Its only close but smaller cousin is the Tevatron Collider at the U.S. highenergy physics laboratory outside Chicago called Fermilab, where protons
and anti-protons, the actual anti-matter counterparts to protons, are
brought up to energies one trillion times higher than everyday atomic
energies, and then aimed at each other in head-on collisions. The most
fundamental stuff of our known universe is produced at Fermilab: the six
quarks that make up most of all visible matter, the leptons like the familiar
electron that partner with the quarks, and the presently known force
carriers. All of these particles, presumably, existed only at the beginning of
the universe, and only now have all been re-created at Fermilab.
The particle collider itself is half the story. In parallel, huge detectors
capable of identifying these speculated force carriers are being built and
installed at four interaction points around the ring. The detectors have
been designed, prototyped and built in universities and laboratories around
the world over the past 10 years, including at Iowa State University and
the University of Iowa. The United States has contributed about $300
million to the building of the two larger detectors.

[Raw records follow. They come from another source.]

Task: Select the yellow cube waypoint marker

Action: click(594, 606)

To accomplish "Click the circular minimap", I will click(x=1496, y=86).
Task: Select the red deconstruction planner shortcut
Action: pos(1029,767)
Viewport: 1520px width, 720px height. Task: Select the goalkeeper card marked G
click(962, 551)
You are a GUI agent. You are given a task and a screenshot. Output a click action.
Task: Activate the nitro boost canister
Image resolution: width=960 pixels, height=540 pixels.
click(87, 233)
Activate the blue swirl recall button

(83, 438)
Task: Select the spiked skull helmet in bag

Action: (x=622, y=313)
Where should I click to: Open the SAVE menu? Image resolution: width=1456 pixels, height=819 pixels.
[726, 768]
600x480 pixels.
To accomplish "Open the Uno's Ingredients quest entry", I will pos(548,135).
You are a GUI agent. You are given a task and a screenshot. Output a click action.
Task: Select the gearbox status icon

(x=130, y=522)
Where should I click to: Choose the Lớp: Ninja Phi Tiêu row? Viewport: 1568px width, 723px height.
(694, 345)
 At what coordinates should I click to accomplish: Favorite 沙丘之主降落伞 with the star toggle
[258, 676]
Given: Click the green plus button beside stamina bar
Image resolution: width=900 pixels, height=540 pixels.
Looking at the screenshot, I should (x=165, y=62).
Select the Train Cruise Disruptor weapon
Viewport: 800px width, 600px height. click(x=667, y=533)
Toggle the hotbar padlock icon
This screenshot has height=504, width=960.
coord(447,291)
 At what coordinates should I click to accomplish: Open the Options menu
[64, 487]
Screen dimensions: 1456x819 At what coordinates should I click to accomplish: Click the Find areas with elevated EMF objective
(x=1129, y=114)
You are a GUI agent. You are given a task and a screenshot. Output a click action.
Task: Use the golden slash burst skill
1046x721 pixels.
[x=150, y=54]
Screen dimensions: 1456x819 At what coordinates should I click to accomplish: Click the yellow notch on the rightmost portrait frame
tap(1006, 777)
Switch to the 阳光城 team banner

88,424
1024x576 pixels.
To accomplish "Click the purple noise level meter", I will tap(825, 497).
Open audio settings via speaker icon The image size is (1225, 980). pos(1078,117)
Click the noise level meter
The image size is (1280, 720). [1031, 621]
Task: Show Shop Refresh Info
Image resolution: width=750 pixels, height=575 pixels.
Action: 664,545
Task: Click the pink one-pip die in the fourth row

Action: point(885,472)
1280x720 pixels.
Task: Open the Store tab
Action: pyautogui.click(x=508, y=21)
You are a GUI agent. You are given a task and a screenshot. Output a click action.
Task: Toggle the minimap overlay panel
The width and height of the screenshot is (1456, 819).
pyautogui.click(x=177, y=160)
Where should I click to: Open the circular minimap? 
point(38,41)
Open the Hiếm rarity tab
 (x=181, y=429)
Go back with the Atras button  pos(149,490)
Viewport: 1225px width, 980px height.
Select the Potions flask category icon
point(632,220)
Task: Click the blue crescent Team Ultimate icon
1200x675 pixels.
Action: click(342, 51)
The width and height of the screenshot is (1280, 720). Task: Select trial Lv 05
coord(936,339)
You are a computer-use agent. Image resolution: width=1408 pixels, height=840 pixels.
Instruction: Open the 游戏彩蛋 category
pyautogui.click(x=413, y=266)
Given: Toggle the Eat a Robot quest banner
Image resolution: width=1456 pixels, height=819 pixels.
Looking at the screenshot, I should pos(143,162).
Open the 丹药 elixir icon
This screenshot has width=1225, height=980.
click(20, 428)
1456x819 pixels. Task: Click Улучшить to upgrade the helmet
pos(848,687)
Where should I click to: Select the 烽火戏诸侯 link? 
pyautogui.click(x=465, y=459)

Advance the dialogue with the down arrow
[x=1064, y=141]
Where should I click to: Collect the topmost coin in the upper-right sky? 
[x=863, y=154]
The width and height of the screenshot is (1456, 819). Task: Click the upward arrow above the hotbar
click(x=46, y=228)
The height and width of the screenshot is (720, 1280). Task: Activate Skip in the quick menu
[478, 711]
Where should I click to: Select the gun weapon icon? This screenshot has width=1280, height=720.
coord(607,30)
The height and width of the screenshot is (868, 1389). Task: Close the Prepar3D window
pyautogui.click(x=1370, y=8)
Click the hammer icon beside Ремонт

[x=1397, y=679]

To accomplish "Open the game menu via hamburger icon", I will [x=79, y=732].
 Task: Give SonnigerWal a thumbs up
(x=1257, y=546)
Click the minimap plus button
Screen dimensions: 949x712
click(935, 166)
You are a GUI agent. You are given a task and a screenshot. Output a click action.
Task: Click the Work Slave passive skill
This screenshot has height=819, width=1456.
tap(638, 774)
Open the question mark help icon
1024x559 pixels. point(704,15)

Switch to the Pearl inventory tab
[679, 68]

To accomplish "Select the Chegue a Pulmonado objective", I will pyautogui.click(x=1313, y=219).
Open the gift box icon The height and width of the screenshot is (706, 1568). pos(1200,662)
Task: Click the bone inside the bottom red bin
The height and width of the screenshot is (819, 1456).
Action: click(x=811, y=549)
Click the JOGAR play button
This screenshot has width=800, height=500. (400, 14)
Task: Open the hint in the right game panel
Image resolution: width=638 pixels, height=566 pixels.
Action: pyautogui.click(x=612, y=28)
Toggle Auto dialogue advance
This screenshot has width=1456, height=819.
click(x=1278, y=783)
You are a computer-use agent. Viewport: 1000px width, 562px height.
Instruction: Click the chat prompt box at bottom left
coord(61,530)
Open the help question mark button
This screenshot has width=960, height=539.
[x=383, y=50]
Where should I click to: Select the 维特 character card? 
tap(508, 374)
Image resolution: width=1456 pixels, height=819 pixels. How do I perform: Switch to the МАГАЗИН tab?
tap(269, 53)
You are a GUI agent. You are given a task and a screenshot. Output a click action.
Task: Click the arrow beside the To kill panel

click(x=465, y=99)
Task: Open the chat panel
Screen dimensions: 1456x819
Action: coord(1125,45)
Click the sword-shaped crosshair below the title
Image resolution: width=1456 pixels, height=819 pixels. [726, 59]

A U.S. business executive once remarked that the best technology transfer
was the van that carried the new physics Ph.D. from the university to
industry, and this includes my student Bryan Lauer, who earned his
doctorate at Iowa State and remarked after his first year at Lucent
Technologies: "I haven't yet had a problem as hard as the problems I
solved at Fermilab."
Such young people are at the edge of knowledge, where they solve
problems not previously even conceived. The World Wide Web was
invented by Timothy Berners-Lee at CERN to solve the problem of how an
LHC physicist in Lubbock, Texas, would communicate with a Dutch
engineer in Switzerland about a 100-ton fixture made in Iran to support iron
wedges from Russia outfitted with sensors from Iowa City, and to be
calibrated by a student from Turkey. But it is more than software and
superconductors. There are new electronics, detectors and instruments
both faster and more accurate than anything before that drive down the
costs of new technologies in medicine, communications, space and energy
research.
Although some object that high-energy physics is a waste of money, the
costs for all of this is equivalent to a few weeks of war in Iraq. I worked with
physicists from the Soviet Union in the mid-70s, when the United States
and Soviet Union were in a nuclear death dance. I have found that
communication, negotiation and working together reveal that people all
over the Earth share the same human values and aspirations.
In centuries past, Europe was drenched in repeated wars, but no longer.
Spending money on international science - on archaeology in Syria and
Iraq, on nuclear fusion for power generation in Japan and France - is
cheaper than war.
JOHN HAUPTMAN is a professor of physics at Iowa State University.